Su cama estaba deshecha cuando miró por la ventana, hacía frío y el vaho del cristal le recordó que debería ponerse gorro y guantes térmicos.
Echó el agua a hervir en el calentador automático, se enfundó en su cortavientos dispuesta a hacer lo que más le gustaba: correr sin mirar el reloj mientras la acompañaba su habitual pensamiento intrusivo de dejar de ser.
Como siempre, sintió su corazón cabalgar al ritmo de la música de sus auriculares, sonrió en su fuero interno pero, de repente, todo se volvió oscuro, una ceguera negra apagó su conciencia.
Al recobrar el sentido, intentó mover sus brazos y sus piernas, pero no sentía nada más allá de un dolor punzante en su sien.
Sus gritos le rasgaron el pecho desde el estómago hasta la garganta.
Las lágrimas rodaban por sus mejillas. Nadie. Solo ella.
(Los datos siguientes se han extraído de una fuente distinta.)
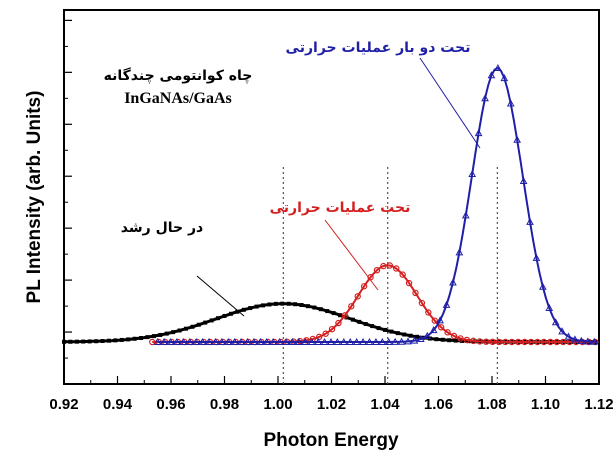  What do you see at coordinates (332, 380) in the screenshot?
I see `x-axis-ticks` at bounding box center [332, 380].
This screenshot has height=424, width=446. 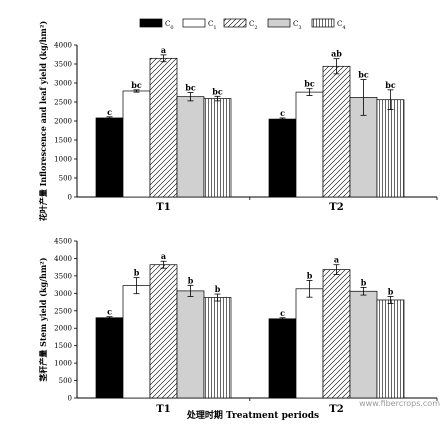 What do you see at coordinates (323, 23) in the screenshot?
I see `legend-swatch-c4` at bounding box center [323, 23].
Solo su cabeza inmóvil, sus extremidades dobladas, dormidas.
Segundos, minutos, horas gritando, buscando con sus dedos algo que pudiera tocar más allá de su propia piel.
Los auriculares aún seguían en sus oídos, lo supo cuando sintió que algo resbalaba por su cuello hasta quedarse atascado en su regazo. Estaba sentada, atrapada en un cubículo lo suficientemente pequeño para dejarla inmóvil, para que el aire no durara mucho.
La vena de su frente comenzó a palpitar luchando por llevar la cadencia de su corazón desbocado agolpado en la garganta al saberse petrificada.
Sus rodillas y codos empezaron a enviar a su cerebro un dolor lacerante, las fibras de sus articulaciones se rompían y sus gritos envolvieron de nuevo su existencia.
¿Quién, quién podría tenerla encerrada al borde del colapso mental y físico? Ella era solitaria y callada, organizada y cuadriculada, ¿quién había descifrado su enfermiza y tórrida rutina?
Solo ella lo sabía, solo ella se veía a sí misma correr por ese callejón desde las 20:00 horas. Un minuto diferente cada día durante 5 eternos minutos, los 5 que le robaron las ganas de vivir el día que la agredieron.
20:01, los lunes; 20:02, los martes; 20:03, los miércoles; 20:04, los jueves y 20:05, los viernes. Así durante años para nunca olvidar, para recordar que cada minuto de vida contaba, aunque no tuviera nada que contar.
¿Quién?
Con los ojos cerrados suspiró con rabia, con desconsuelo, con tristeza. Sus manos le hormiguearon, el calambre de sus pies despertó sus sentidos, abrió los ojos.
El agua empezaba a hervir detrás de ella mientras miraba por la ventana en dirección al callejón, era martes, las 20:03. “Hoy no”, se dijo como un mantra. Se desvistió, se bebió un té y decidió que mañana sí saldría, nada ni nadie se lo impediría, salvo ella misma un día y otro día hasta que no le quedaran más minutos que contar.